***** Data for analysis *****

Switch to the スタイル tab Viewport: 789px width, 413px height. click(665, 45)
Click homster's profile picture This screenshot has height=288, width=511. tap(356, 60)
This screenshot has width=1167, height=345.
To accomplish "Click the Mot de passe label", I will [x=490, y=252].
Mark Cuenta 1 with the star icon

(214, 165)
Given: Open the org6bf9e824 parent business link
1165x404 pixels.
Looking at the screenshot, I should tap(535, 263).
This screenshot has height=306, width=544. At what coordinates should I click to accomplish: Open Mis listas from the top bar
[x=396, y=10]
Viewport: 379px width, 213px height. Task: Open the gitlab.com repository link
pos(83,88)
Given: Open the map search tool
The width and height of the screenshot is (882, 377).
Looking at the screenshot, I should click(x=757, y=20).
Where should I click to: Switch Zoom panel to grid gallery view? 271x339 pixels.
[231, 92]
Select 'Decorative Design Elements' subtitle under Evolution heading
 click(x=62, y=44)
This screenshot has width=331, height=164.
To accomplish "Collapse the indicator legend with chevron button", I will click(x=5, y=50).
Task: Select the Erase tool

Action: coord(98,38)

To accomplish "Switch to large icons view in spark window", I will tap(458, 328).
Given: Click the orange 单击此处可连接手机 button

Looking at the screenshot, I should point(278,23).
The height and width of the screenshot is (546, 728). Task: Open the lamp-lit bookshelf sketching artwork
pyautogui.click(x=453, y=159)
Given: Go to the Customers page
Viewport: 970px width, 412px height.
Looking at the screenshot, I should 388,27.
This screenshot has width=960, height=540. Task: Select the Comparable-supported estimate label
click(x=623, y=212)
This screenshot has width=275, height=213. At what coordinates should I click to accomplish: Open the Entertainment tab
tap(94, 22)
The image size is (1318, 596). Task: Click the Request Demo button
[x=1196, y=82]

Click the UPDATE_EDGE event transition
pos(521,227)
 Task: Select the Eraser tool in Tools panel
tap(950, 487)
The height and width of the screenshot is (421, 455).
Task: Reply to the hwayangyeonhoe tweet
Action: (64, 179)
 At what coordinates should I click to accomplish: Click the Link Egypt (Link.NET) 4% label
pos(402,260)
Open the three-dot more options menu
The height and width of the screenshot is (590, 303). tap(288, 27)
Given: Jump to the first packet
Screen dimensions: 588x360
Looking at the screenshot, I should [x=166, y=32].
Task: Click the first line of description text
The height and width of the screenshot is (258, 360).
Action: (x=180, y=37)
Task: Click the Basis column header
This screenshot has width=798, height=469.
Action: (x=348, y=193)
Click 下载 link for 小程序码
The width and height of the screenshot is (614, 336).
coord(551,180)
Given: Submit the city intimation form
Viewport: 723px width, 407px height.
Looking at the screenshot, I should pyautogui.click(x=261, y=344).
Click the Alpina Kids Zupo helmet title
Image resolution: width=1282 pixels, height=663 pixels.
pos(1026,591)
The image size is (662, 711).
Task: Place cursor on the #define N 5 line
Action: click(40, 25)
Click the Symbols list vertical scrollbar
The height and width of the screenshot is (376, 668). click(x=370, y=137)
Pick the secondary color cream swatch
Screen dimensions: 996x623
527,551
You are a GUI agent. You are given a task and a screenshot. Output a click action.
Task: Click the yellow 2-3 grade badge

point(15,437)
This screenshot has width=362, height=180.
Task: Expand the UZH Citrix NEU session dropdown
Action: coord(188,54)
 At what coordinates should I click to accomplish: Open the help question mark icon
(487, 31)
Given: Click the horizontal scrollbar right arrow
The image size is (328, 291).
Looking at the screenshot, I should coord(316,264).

*****

Could you restate every entry above word for word?

Switch to the スタイル tab Viewport: 789px width, 413px height. click(665, 45)
Click homster's profile picture This screenshot has height=288, width=511. tap(356, 60)
This screenshot has width=1167, height=345.
To accomplish "Click the Mot de passe label", I will [x=490, y=252].
Mark Cuenta 1 with the star icon

(214, 165)
Given: Open the org6bf9e824 parent business link
1165x404 pixels.
Looking at the screenshot, I should tap(535, 263).
This screenshot has height=306, width=544. At what coordinates should I click to accomplish: Open Mis listas from the top bar
[x=396, y=10]
Viewport: 379px width, 213px height. Task: Open the gitlab.com repository link
pos(83,88)
Given: Open the map search tool
The width and height of the screenshot is (882, 377).
Looking at the screenshot, I should click(x=757, y=20).
Where should I click to: Switch Zoom panel to grid gallery view? 271x339 pixels.
[231, 92]
Select 'Decorative Design Elements' subtitle under Evolution heading
 click(x=62, y=44)
This screenshot has width=331, height=164.
To accomplish "Collapse the indicator legend with chevron button", I will click(x=5, y=50).
Task: Select the Erase tool

Action: coord(98,38)

To accomplish "Switch to large icons view in spark window", I will tap(458, 328).
Given: Click the orange 单击此处可连接手机 button

Looking at the screenshot, I should point(278,23).
The height and width of the screenshot is (546, 728). Task: Open the lamp-lit bookshelf sketching artwork
pyautogui.click(x=453, y=159)
Given: Go to the Customers page
Viewport: 970px width, 412px height.
Looking at the screenshot, I should 388,27.
This screenshot has width=960, height=540. Task: Select the Comparable-supported estimate label
click(x=623, y=212)
This screenshot has width=275, height=213. At what coordinates should I click to accomplish: Open the Entertainment tab
tap(94, 22)
The image size is (1318, 596). Task: Click the Request Demo button
[x=1196, y=82]

Click the UPDATE_EDGE event transition
pos(521,227)
 Task: Select the Eraser tool in Tools panel
tap(950, 487)
The height and width of the screenshot is (421, 455).
Task: Reply to the hwayangyeonhoe tweet
Action: (64, 179)
 At what coordinates should I click to accomplish: Click the Link Egypt (Link.NET) 4% label
pos(402,260)
Open the three-dot more options menu
The height and width of the screenshot is (590, 303). tap(288, 27)
Given: Jump to the first packet
Screen dimensions: 588x360
Looking at the screenshot, I should [x=166, y=32].
Task: Click the first line of description text
The height and width of the screenshot is (258, 360).
Action: (x=180, y=37)
Task: Click the Basis column header
This screenshot has width=798, height=469.
Action: (x=348, y=193)
Click 下载 link for 小程序码
The width and height of the screenshot is (614, 336).
coord(551,180)
Given: Submit the city intimation form
Viewport: 723px width, 407px height.
Looking at the screenshot, I should pyautogui.click(x=261, y=344).
Click the Alpina Kids Zupo helmet title
Image resolution: width=1282 pixels, height=663 pixels.
pos(1026,591)
The image size is (662, 711).
Task: Place cursor on the #define N 5 line
Action: click(40, 25)
Click the Symbols list vertical scrollbar
The height and width of the screenshot is (376, 668). click(x=370, y=137)
Pick the secondary color cream swatch
Screen dimensions: 996x623
527,551
You are a GUI agent. You are given a task and a screenshot. Output a click action.
Task: Click the yellow 2-3 grade badge

point(15,437)
This screenshot has width=362, height=180.
Task: Expand the UZH Citrix NEU session dropdown
Action: coord(188,54)
 At what coordinates should I click to accomplish: Open the help question mark icon
(487, 31)
Given: Click the horizontal scrollbar right arrow
The image size is (328, 291).
Looking at the screenshot, I should coord(316,264).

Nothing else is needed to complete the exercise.